▶ _What you need to do_
Please return the lines below verbatim, beginning at the one that has "meer details (1119, 1434)" and stopping after the one that has "Questions fréquentes (263, 2464)", and add no other lines.

▶ _Extracted records_
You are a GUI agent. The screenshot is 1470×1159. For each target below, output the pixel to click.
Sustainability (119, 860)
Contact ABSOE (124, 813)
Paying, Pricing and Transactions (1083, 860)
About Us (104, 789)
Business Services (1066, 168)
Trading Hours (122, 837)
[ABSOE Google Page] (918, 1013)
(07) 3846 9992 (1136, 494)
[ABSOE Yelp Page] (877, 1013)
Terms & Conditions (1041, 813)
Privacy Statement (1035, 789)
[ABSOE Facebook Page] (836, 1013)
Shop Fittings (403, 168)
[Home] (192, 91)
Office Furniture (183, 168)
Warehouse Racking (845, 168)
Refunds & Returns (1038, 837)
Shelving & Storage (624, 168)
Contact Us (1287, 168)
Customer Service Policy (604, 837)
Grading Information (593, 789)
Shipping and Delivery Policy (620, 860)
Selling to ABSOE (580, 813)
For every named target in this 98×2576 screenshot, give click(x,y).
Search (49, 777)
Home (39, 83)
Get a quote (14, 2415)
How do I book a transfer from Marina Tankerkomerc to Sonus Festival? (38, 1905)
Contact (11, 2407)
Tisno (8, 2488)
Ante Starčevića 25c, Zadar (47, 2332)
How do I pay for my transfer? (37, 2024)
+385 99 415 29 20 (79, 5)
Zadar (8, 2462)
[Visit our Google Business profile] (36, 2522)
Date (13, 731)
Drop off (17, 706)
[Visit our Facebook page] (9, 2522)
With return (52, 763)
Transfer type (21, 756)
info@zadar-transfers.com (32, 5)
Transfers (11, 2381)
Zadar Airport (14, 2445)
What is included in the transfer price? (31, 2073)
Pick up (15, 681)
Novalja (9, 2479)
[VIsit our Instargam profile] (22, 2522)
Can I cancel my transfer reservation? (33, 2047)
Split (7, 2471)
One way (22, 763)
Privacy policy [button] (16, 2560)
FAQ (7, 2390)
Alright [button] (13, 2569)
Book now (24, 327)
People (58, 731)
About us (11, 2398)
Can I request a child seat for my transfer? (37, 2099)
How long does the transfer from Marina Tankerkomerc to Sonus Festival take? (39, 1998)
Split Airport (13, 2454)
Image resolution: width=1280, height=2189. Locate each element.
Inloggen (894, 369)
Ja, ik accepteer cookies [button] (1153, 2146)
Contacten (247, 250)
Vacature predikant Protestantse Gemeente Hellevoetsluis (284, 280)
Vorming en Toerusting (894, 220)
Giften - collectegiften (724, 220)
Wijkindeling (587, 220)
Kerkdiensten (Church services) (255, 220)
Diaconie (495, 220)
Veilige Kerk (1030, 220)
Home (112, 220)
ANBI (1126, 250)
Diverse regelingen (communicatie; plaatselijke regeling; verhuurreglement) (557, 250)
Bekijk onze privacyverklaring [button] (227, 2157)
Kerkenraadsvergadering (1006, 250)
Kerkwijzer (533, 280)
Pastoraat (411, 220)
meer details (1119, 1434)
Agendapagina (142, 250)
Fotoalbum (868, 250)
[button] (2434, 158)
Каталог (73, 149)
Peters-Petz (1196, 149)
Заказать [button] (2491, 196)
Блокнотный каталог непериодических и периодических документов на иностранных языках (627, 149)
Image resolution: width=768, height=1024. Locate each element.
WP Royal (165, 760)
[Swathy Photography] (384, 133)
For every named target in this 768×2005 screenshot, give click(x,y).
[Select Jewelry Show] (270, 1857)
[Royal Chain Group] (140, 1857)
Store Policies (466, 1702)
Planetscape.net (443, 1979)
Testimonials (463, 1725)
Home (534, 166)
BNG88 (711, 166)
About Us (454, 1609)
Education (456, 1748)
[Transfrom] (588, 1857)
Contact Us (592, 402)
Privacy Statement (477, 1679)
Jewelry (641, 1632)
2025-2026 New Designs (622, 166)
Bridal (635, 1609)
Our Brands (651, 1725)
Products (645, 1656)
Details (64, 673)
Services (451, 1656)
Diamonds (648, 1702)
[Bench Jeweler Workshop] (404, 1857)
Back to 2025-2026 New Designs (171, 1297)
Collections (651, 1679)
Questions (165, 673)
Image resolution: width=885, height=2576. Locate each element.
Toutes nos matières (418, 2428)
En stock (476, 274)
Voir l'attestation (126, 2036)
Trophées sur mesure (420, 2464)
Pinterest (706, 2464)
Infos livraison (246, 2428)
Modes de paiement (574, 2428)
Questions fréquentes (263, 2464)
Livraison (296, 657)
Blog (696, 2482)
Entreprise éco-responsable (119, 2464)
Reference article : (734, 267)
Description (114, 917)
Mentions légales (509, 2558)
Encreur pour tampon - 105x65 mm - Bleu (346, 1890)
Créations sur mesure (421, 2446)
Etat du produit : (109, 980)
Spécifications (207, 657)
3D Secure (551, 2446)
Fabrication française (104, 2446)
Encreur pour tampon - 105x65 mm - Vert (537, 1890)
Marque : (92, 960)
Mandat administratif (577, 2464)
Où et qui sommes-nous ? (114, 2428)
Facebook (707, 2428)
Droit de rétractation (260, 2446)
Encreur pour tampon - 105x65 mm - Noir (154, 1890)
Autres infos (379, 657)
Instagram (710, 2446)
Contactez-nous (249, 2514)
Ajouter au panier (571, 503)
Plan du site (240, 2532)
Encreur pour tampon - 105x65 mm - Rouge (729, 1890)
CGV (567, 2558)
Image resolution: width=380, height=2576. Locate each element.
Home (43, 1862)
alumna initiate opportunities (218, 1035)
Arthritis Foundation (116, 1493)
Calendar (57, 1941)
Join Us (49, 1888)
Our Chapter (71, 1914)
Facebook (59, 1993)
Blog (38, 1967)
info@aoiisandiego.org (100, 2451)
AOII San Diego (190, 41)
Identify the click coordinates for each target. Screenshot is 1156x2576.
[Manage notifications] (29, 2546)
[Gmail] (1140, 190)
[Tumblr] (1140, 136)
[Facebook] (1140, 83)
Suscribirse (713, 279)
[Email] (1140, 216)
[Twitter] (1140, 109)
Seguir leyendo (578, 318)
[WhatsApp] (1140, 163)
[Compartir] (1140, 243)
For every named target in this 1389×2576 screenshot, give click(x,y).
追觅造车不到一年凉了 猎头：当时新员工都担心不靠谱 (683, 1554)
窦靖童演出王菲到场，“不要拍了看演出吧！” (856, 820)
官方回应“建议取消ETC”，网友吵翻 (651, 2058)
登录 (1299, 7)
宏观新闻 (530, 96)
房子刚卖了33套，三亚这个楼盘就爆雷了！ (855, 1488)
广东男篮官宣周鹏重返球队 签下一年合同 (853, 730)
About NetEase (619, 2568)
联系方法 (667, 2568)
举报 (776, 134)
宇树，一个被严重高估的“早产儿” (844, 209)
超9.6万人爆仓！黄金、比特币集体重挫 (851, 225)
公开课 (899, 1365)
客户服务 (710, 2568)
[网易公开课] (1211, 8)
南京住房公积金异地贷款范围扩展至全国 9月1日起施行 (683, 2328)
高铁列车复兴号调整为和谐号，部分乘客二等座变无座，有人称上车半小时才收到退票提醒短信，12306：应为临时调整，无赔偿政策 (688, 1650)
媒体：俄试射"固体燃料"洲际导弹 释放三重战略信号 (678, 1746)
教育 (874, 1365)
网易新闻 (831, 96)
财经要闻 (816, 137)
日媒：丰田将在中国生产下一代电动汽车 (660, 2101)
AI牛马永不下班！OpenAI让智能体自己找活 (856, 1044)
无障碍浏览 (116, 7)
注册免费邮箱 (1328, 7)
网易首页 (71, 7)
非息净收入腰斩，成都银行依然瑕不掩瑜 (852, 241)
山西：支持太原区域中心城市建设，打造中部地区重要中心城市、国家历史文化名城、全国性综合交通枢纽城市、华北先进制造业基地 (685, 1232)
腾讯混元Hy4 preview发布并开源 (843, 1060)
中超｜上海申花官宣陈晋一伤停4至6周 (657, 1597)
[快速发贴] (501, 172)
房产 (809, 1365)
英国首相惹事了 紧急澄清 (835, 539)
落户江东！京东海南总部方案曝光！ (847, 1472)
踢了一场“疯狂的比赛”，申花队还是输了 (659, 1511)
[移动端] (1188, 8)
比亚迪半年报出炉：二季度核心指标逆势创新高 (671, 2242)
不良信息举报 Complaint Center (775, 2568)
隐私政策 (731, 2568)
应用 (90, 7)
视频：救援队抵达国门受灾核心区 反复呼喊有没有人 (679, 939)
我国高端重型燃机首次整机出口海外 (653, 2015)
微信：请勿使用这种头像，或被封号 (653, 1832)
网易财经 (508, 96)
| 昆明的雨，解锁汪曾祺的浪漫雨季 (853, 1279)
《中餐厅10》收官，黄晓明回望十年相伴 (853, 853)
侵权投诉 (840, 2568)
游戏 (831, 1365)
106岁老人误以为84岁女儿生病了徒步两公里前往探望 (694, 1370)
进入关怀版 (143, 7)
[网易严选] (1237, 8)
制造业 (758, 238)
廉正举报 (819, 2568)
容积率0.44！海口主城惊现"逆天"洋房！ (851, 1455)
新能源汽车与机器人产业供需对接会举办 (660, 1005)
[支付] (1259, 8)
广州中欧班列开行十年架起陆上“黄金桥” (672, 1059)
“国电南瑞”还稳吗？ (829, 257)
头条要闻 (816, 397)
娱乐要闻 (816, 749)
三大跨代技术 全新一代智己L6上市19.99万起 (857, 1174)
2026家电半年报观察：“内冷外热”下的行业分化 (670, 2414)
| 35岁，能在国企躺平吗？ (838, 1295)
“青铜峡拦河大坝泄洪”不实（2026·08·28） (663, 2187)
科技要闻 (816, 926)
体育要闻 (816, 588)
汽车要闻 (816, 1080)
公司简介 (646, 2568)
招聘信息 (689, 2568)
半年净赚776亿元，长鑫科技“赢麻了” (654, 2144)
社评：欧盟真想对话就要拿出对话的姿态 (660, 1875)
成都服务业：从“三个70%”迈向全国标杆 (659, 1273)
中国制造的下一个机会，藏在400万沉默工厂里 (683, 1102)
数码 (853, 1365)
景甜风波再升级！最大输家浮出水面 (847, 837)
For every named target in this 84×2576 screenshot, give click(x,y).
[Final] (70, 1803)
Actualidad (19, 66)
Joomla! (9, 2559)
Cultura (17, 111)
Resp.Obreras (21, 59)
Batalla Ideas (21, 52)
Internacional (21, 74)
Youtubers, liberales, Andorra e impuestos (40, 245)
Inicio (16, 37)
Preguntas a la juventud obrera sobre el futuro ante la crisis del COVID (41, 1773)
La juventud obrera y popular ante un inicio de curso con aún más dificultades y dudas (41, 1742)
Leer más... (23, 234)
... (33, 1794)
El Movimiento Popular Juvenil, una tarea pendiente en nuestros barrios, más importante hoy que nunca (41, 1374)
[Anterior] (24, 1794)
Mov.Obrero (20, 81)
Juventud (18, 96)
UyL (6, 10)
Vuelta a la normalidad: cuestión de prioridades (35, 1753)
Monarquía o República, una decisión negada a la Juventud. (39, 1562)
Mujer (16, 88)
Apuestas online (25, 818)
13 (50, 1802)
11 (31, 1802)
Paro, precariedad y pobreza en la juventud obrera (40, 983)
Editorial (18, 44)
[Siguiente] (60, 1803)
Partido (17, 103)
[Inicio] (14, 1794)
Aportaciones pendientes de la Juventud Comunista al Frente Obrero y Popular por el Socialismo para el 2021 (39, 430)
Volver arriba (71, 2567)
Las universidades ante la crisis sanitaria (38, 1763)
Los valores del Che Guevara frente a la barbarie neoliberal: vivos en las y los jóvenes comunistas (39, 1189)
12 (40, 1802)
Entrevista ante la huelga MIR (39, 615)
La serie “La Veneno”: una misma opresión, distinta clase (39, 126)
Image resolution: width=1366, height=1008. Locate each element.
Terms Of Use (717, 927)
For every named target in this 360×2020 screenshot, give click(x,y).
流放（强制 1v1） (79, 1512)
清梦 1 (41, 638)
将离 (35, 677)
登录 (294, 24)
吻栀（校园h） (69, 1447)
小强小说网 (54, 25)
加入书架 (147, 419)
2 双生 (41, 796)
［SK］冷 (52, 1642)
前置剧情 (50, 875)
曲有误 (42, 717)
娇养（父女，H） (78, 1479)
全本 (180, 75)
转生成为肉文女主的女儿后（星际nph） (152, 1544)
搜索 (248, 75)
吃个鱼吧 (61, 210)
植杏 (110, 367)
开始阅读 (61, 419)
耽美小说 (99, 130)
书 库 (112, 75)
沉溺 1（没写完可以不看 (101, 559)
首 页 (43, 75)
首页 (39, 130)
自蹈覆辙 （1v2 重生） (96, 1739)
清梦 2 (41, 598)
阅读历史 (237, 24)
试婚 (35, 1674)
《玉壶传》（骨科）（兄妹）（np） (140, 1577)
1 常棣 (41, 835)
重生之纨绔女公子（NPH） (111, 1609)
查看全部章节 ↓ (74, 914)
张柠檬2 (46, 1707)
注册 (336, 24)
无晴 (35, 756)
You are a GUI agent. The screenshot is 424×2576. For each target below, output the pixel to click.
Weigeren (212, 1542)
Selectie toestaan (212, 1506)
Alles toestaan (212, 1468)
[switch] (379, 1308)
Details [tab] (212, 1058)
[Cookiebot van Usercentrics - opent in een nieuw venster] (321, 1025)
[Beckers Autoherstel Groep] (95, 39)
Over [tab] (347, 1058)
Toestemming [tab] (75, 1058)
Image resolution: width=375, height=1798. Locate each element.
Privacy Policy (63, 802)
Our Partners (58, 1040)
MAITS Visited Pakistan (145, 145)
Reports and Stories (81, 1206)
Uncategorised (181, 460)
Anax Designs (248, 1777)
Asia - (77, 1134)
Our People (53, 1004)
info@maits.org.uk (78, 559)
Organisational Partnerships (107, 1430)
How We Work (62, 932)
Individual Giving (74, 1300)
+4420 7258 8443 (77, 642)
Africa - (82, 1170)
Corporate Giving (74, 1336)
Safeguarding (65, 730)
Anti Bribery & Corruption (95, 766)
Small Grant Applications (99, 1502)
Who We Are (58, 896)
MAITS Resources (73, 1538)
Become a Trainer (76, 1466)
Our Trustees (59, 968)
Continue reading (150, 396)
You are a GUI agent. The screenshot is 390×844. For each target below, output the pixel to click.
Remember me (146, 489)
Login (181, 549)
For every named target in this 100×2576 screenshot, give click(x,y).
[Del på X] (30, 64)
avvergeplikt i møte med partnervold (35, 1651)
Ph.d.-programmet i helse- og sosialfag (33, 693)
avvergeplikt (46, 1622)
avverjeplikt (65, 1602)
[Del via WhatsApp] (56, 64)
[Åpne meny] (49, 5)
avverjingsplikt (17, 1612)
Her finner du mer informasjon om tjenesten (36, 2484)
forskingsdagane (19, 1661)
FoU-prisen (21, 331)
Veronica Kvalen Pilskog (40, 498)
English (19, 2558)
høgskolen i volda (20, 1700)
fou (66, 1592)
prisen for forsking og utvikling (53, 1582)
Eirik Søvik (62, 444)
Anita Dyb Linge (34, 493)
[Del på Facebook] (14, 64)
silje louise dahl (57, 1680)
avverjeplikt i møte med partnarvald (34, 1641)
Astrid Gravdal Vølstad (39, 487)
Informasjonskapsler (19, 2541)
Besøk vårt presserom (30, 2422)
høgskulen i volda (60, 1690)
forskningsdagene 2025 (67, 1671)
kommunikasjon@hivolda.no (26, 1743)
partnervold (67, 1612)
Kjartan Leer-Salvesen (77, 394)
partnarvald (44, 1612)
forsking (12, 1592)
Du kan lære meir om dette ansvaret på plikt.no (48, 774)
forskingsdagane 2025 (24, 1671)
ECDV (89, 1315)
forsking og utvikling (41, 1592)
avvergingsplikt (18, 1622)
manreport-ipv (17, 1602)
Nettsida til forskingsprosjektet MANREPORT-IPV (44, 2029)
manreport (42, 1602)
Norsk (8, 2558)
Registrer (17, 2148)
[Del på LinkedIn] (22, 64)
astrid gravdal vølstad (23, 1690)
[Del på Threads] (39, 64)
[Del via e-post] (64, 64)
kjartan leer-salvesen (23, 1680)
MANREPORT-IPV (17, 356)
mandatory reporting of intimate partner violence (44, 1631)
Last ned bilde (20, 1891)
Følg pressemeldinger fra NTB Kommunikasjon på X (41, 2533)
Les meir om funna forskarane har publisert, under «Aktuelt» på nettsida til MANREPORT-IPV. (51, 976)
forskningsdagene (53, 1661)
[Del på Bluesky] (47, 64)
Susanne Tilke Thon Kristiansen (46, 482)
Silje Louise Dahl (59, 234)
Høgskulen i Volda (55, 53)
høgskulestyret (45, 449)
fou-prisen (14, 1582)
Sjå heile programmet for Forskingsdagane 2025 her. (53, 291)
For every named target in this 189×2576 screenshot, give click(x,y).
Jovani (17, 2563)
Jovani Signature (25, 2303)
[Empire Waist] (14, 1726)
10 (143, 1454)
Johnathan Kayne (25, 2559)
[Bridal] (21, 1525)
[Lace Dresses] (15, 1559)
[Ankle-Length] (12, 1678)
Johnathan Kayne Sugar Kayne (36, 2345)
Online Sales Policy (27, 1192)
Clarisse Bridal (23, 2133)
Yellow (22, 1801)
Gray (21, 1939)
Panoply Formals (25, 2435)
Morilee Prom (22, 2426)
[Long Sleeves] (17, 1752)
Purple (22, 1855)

▶ _Answer space_
meer details (1119, 1434)
Agendapagina (142, 250)
Fotoalbum (868, 250)
[button] (2434, 158)
Каталог (73, 149)
Peters-Petz (1196, 149)
Заказать [button] (2491, 196)
Блокнотный каталог непериодических и периодических документов на иностранных языках (627, 149)
Image resolution: width=768, height=1024. Locate each element.
WP Royal (165, 760)
[Swathy Photography] (384, 133)
For every named target in this 768×2005 screenshot, give click(x,y).
[Select Jewelry Show] (270, 1857)
[Royal Chain Group] (140, 1857)
Store Policies (466, 1702)
Planetscape.net (443, 1979)
Testimonials (463, 1725)
Home (534, 166)
BNG88 (711, 166)
About Us (454, 1609)
Education (456, 1748)
[Transfrom] (588, 1857)
Contact Us (592, 402)
Privacy Statement (477, 1679)
Jewelry (641, 1632)
2025-2026 New Designs (622, 166)
Bridal (635, 1609)
Our Brands (651, 1725)
Products (645, 1656)
Details (64, 673)
Services (451, 1656)
Diamonds (648, 1702)
[Bench Jeweler Workshop] (404, 1857)
Back to 2025-2026 New Designs (171, 1297)
Collections (651, 1679)
Questions (165, 673)
Image resolution: width=885, height=2576. Locate each element.
Toutes nos matières (418, 2428)
En stock (476, 274)
Voir l'attestation (126, 2036)
Trophées sur mesure (420, 2464)
Pinterest (706, 2464)
Infos livraison (246, 2428)
Modes de paiement (574, 2428)
Questions fréquentes (263, 2464)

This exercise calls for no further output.